* _What you need to do_
Please reproduce the lines starting with the first one and going on through the line with "pyautogui.click(x=298, y=55)", both included.

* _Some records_

◇ ◇ ◇ ◇ ◇

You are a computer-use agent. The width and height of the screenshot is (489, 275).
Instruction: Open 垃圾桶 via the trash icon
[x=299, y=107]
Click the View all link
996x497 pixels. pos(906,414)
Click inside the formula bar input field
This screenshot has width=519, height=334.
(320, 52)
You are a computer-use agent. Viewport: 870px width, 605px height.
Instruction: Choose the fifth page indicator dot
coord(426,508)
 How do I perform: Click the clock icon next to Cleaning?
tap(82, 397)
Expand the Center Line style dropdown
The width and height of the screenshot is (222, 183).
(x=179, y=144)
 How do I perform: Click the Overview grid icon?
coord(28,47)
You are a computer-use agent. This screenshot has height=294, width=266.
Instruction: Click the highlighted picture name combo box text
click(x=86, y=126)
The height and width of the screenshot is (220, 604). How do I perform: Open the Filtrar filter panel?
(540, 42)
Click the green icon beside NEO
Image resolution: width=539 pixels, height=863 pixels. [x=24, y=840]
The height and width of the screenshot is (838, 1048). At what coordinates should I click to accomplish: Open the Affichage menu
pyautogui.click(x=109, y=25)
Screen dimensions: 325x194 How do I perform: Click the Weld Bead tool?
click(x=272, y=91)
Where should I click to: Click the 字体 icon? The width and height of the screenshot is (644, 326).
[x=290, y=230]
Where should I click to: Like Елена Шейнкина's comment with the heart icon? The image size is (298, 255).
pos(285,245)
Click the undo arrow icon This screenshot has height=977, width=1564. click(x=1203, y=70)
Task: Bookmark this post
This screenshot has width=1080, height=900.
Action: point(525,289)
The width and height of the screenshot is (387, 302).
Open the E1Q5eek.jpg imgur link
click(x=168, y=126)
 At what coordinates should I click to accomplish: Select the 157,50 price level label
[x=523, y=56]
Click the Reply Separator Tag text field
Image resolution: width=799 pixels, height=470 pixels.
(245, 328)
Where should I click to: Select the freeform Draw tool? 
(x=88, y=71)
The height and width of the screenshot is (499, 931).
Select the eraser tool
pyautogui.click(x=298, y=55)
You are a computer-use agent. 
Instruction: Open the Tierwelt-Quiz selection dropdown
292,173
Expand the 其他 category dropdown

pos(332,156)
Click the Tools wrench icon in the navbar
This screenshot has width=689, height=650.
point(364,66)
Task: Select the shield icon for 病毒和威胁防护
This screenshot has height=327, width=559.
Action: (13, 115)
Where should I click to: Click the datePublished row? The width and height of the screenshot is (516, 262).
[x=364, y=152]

◇ ◇ ◇ ◇ ◇

* _Answer for the task_
You are a computer-use agent. The width and height of the screenshot is (489, 275).
Instruction: Open 垃圾桶 via the trash icon
[x=299, y=107]
Click the View all link
996x497 pixels. pos(906,414)
Click inside the formula bar input field
This screenshot has width=519, height=334.
(320, 52)
You are a computer-use agent. Viewport: 870px width, 605px height.
Instruction: Choose the fifth page indicator dot
coord(426,508)
 How do I perform: Click the clock icon next to Cleaning?
tap(82, 397)
Expand the Center Line style dropdown
The width and height of the screenshot is (222, 183).
(x=179, y=144)
 How do I perform: Click the Overview grid icon?
coord(28,47)
You are a computer-use agent. This screenshot has height=294, width=266.
Instruction: Click the highlighted picture name combo box text
click(x=86, y=126)
The height and width of the screenshot is (220, 604). How do I perform: Open the Filtrar filter panel?
(540, 42)
Click the green icon beside NEO
Image resolution: width=539 pixels, height=863 pixels. [x=24, y=840]
The height and width of the screenshot is (838, 1048). At what coordinates should I click to accomplish: Open the Affichage menu
pyautogui.click(x=109, y=25)
Screen dimensions: 325x194 How do I perform: Click the Weld Bead tool?
click(x=272, y=91)
Where should I click to: Click the 字体 icon? The width and height of the screenshot is (644, 326).
[x=290, y=230]
Where should I click to: Like Елена Шейнкина's comment with the heart icon? The image size is (298, 255).
pos(285,245)
Click the undo arrow icon This screenshot has height=977, width=1564. click(x=1203, y=70)
Task: Bookmark this post
This screenshot has width=1080, height=900.
Action: point(525,289)
The width and height of the screenshot is (387, 302).
Open the E1Q5eek.jpg imgur link
click(x=168, y=126)
 At what coordinates should I click to accomplish: Select the 157,50 price level label
[x=523, y=56]
Click the Reply Separator Tag text field
Image resolution: width=799 pixels, height=470 pixels.
(245, 328)
Where should I click to: Select the freeform Draw tool? 
(x=88, y=71)
The height and width of the screenshot is (499, 931).
Select the eraser tool
pyautogui.click(x=298, y=55)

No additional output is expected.